Transport

‘Boeing’s Investors Are the Only Ones Pleased with the Company Now’

We’d like to see more scrutiny as the impetus to rally around Boeing right now leaves little room for skepticism and improvements. Boeing Co. and the Federal Aviation Administration this week attempted to wrest back control of the narrative about the grounded 737 Max jet. As far as the stock is concerned, it was a success: Boeing shares ended up 5 percent on the week as investors took heart from the company’s progress on rolling out an update for anti-stall flight-control software that’s thought to have been a factor in two fatal crashes. As far as rebuilding confidence in the plane and thwarting scrutiny over the cozy relationship between Boeing and the FAA, it fell flat.

Boeing’s proposed update will make it easier for pilots to manually override the so-called Maneuvering Characteristics Augmentation System, and the software will now compare readings from two sensors before pushing the plane’s nose down. Boeing will also add more explanation of the system to manuals and offer additional training through tablets.
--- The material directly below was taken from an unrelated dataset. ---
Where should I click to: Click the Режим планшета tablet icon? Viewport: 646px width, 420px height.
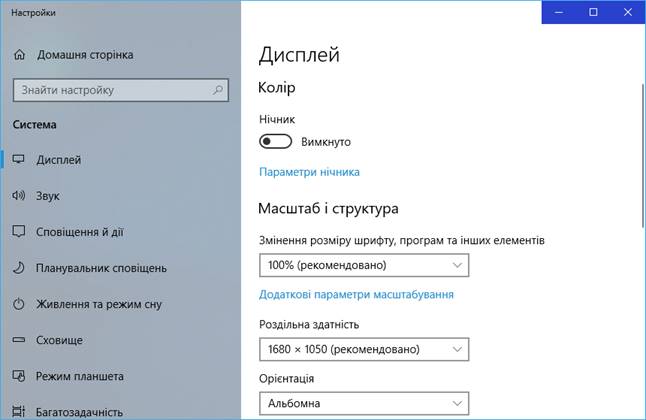pyautogui.click(x=19, y=376)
A Boeing official told the Wall Street Journal that the changes don’t necessarily indicate the original design was inadequate but rather will make the system “more robust.” That is a stunningly tone-deaf statement given the facts: 346 people have died; pilots have complained they weren’t properly informed of the new feature and that it’s impractical to assume routine training would have been sufficient in the chaos; and the reliance on a single sensor seemingly flies in face of industry practice.

A Boeing executive told Bloomberg the upgrade proved more complicated than expected, which is why it hadn’t been rolled out when the Ethiopian Airlines jet crashed this month. That raises more questions about why the company didn’t adopt a more cautious and conciliatory stance earlier. “We didn’t rush it, because rushing is the wrong thing to do in a situation like this,” a Boeing official told the Journal with regard to the software update, seemingly without a hint of irony amid criticism that the MCAS system at its heart was a tool of expediency to avoid a more dramatic redesign of the 737.
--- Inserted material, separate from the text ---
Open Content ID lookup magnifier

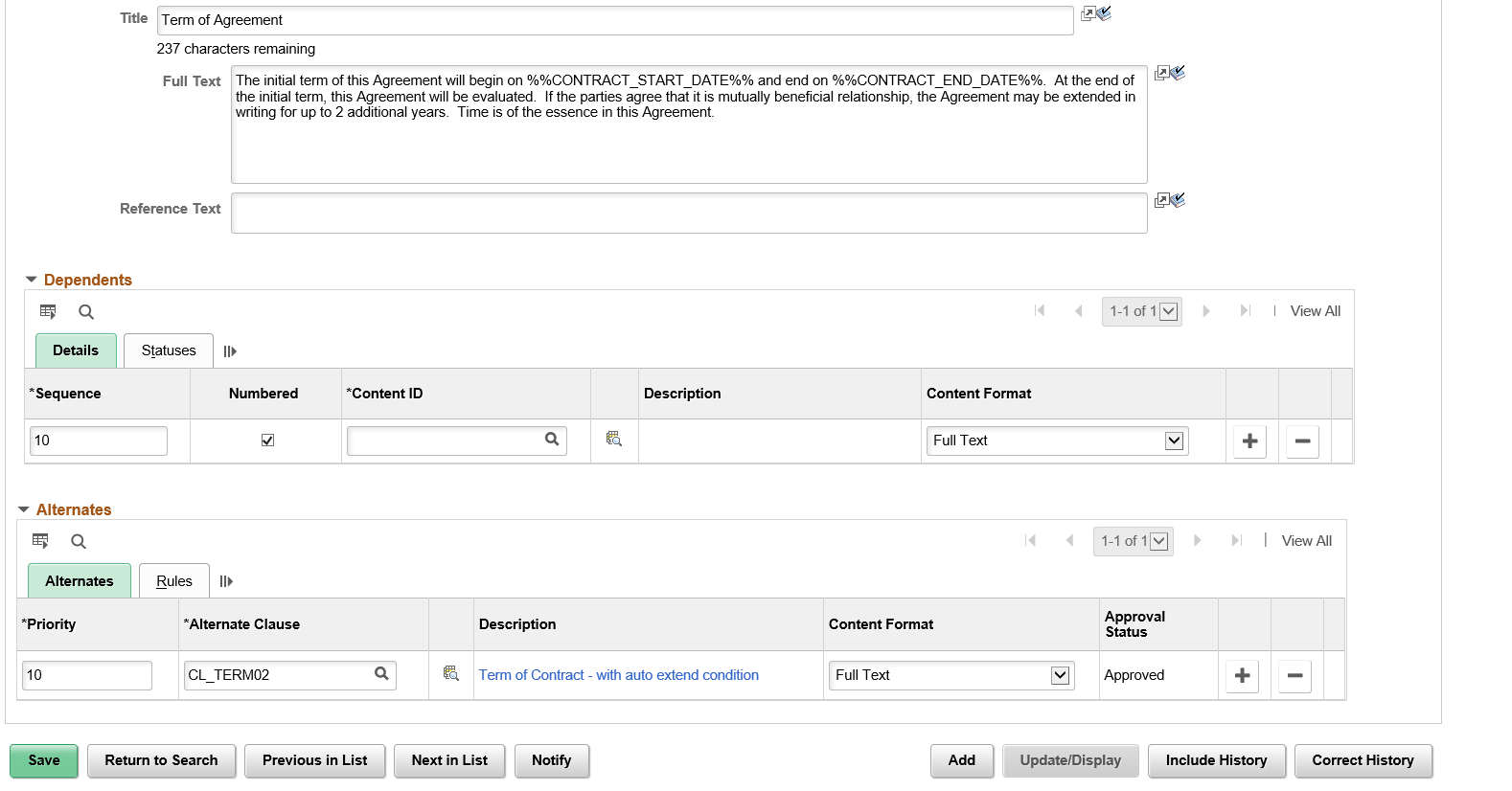pyautogui.click(x=552, y=440)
Boeing insists simulator training isn’t necessary. Avoiding that would help get the planes back in the air faster, and, according to one former engineer, let Boeing skirt a $1 million a plane penalty due to Southwest Airlines Co. Regulators were grilled by the Senate this week, and while the Transportation Department and National Transportation Safety Board pointed out past attempts to flag deficiencies in the FAA program that outsources work to the planemakers, the finger-pointing largely skipped Boeing itself.

FAA Acting Administrator Daniel Elwell backed up Boeing’s contention that the Max cockpit is similar enough to previous 737 models that additional training and manual updates weren’t required, indicating the agency may bless the relatively easy and inexpensive software update as sufficient.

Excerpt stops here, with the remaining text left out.